Dopo un attimo di incredulità, sono stato costretto a prendere atto di questa sconcertante iniziativa del venerando Salone Internazionale del Libro di Torino, che con piglio cattedratico ha pensato bene di stilare una classifica di must letterari. Con questa divertente premessa:
"Sono i totem. I must, i testi fondativi su cui l’Italia si è formata e si è lacerata, ora si è unita ora si è divisa. I 15 SuperLibri non sono necessariamente capolavori di bello scrivere. Sono i libri che, al loro apparire, hanno però rappresentato un punto fermo, una svolta, un cambio di passo. Libri che hanno impresso un modo diverso di vedere le cose e hanno trasformato la rappresentazione del nostro Paese agli occhi di sé stesso e del mondo."
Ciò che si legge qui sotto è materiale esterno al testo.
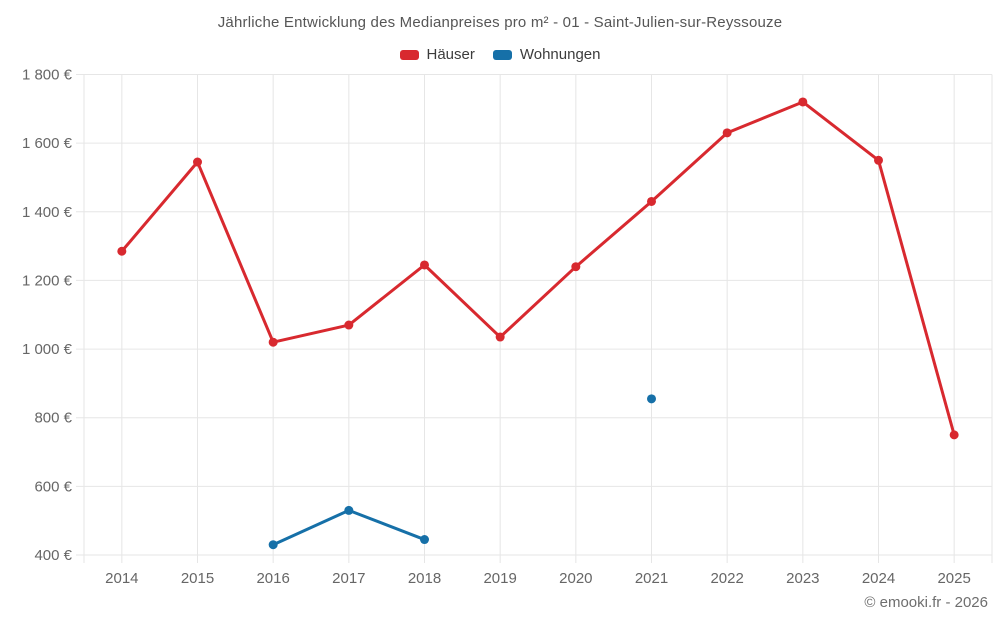 Image resolution: width=1000 pixels, height=625 pixels. I want to click on legend-item-wohnungen: Wohnungen, so click(546, 54).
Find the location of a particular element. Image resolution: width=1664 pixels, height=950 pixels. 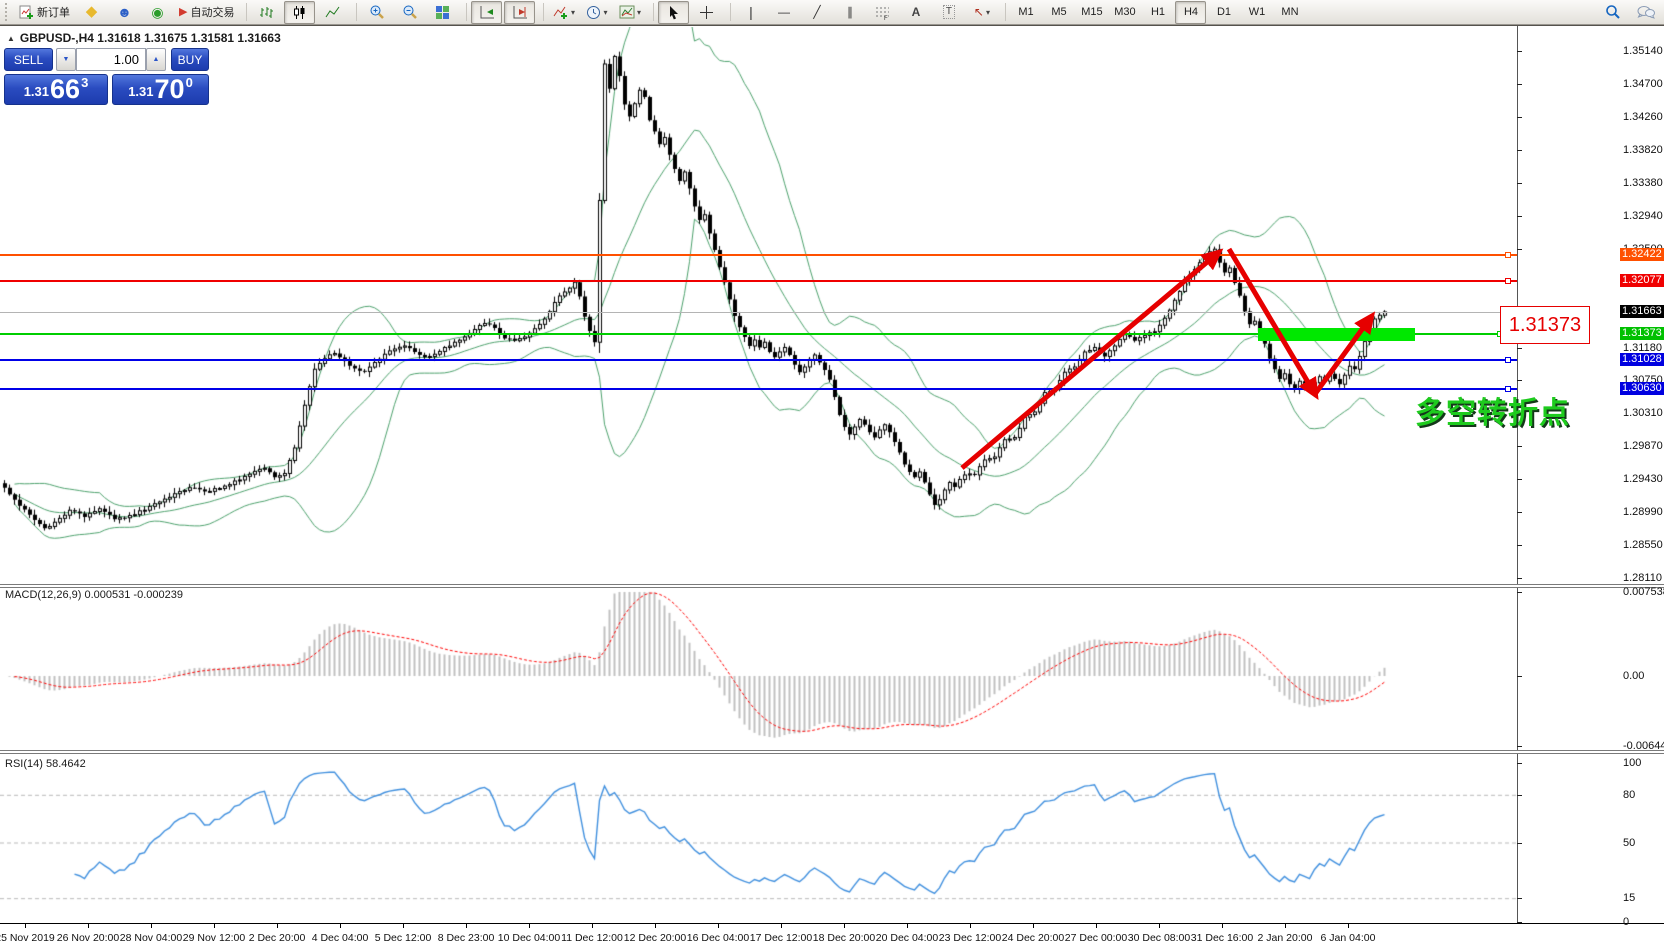

volume-input: 1.00 is located at coordinates (111, 60).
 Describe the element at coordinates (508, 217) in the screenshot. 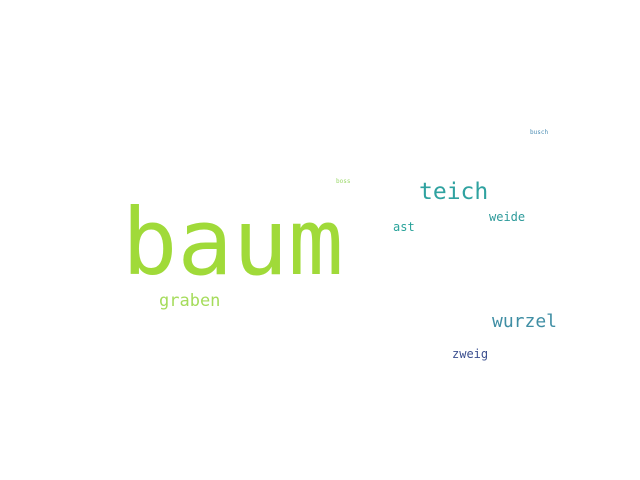

I see `word-weide: weide` at that location.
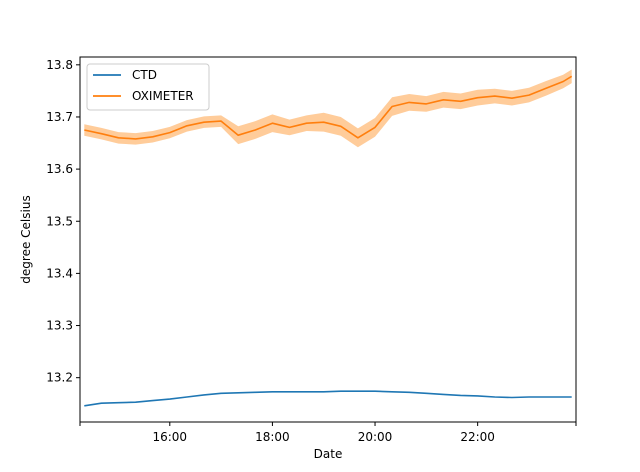 Image resolution: width=640 pixels, height=472 pixels. I want to click on y-tick-label: 13.4, so click(60, 273).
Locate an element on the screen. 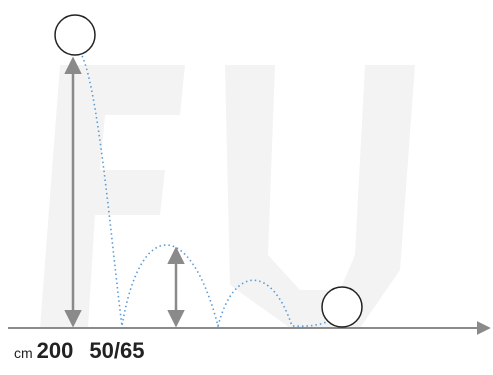 This screenshot has width=493, height=375. drop-height-value: 200 is located at coordinates (55, 350).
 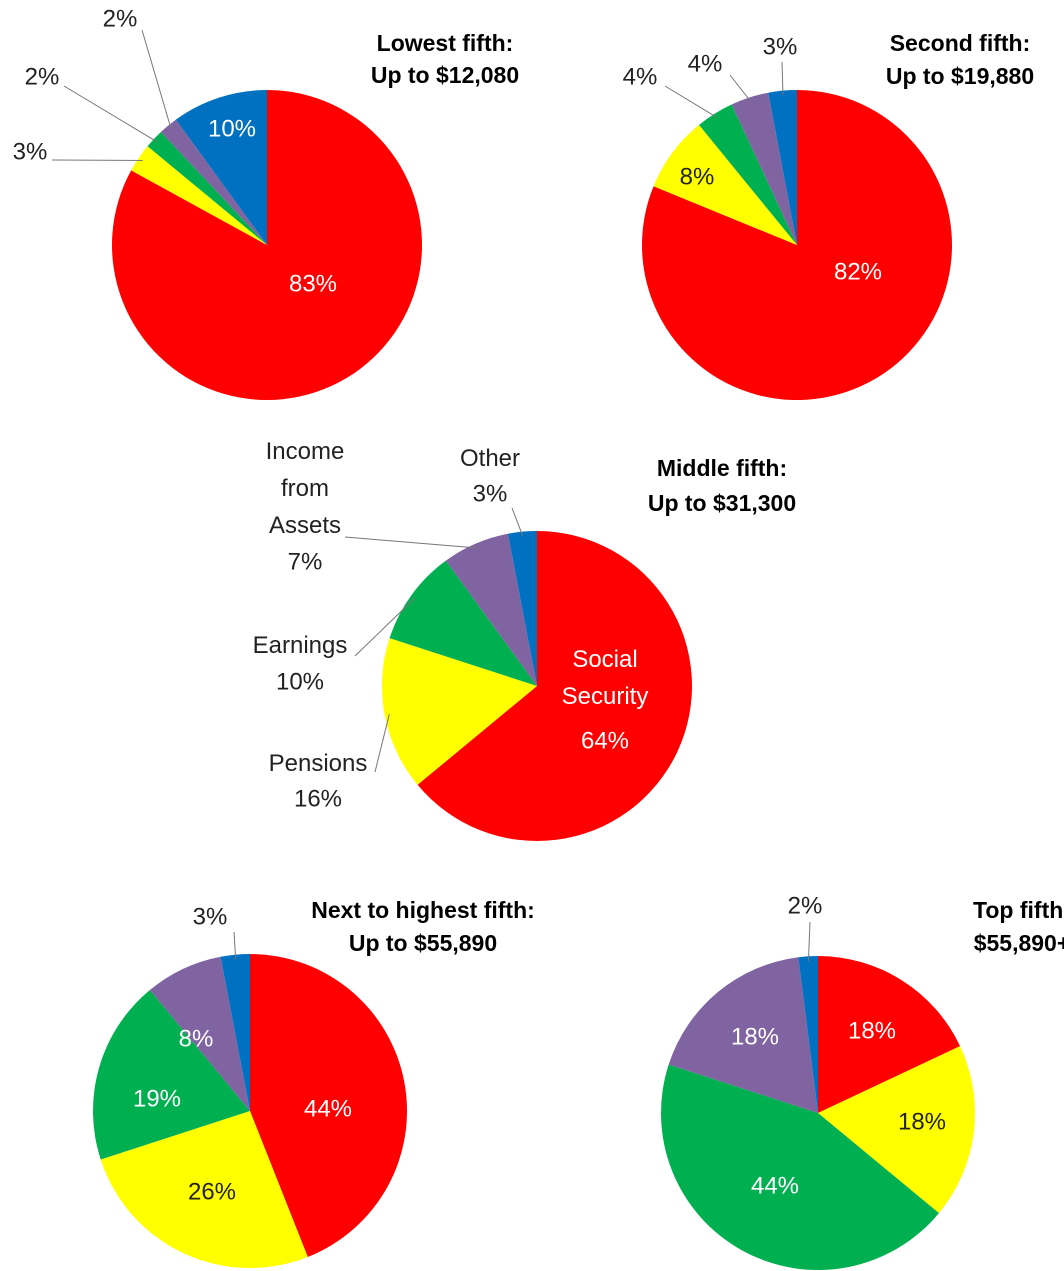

Molto italiano, niente da dire. La mania delle classifiche, la gioia di confronti assurdi e filologicamente scorretti, e l'imprimatur di qualche professorone che certifica il tutto e tanto ci basta. In un paese ricco di attestati ma povero di cultura è normale che ci si accontenti della parola di un detentore di cattedra. Le scelte sconcertanti sono molte. La prima è la più ovvia: pretendere di riassumere in una volgare classifica umori e correnti di un secolo e mezzo è comico prima ancora che allucinante. Poi, una volta assorbito il colpo, ci si può dilettare nella lettura della lista: spicca Don Camillo insieme a Montale e Moravia; Primo Levi insieme a Collodi, ma soprattutto risalta un nome, quello di Roberto Saviano. Sì, lui. Inserito a chiusura di lista con il suo Gomorra. Siamo oltre lo scandalo, siamo oltre il pubblico affronto, siamo nel territorio del comico involontario. Come lettore, come italiano, sono offeso: questa accozzaglia, in cui si sporcano nomi di altissima levatura accomunandoli a chiunque, è rappresentativa di un bel niente. E' un esercizio, sporco e pericoloso. E' come maneggiare una pistola carica scambiandola per un giocattolo. Per questo nobile consesso di cattedratici non esistono gli anni sessanta e settanta, cancellati. Landolfi, Manganelli, Morante non esistono. Campana, Marino Moretti, Gozzano sono allegramente rimossi. Il nome della rosa scalza i Sillabari di Parise. Da una congrega che, come da introduzione, si accredita di una qualche scientificità, non è accettabile sentirsi ripetere la solfa del gusto: ci vuole l'onere della prova. Di qualche stupida prova, perché a far scadere la letteratura italiana al rango di bagarre sono questi signori, non i lettori. C'è Roberto Saviano, che nemmeno penso sia uno scrittore. E non c'è Quasimodo, tanto per dirne uno. Bruciamo le classifiche. Leggiamo, leggiamo e basta e al diavolo tutto il resto.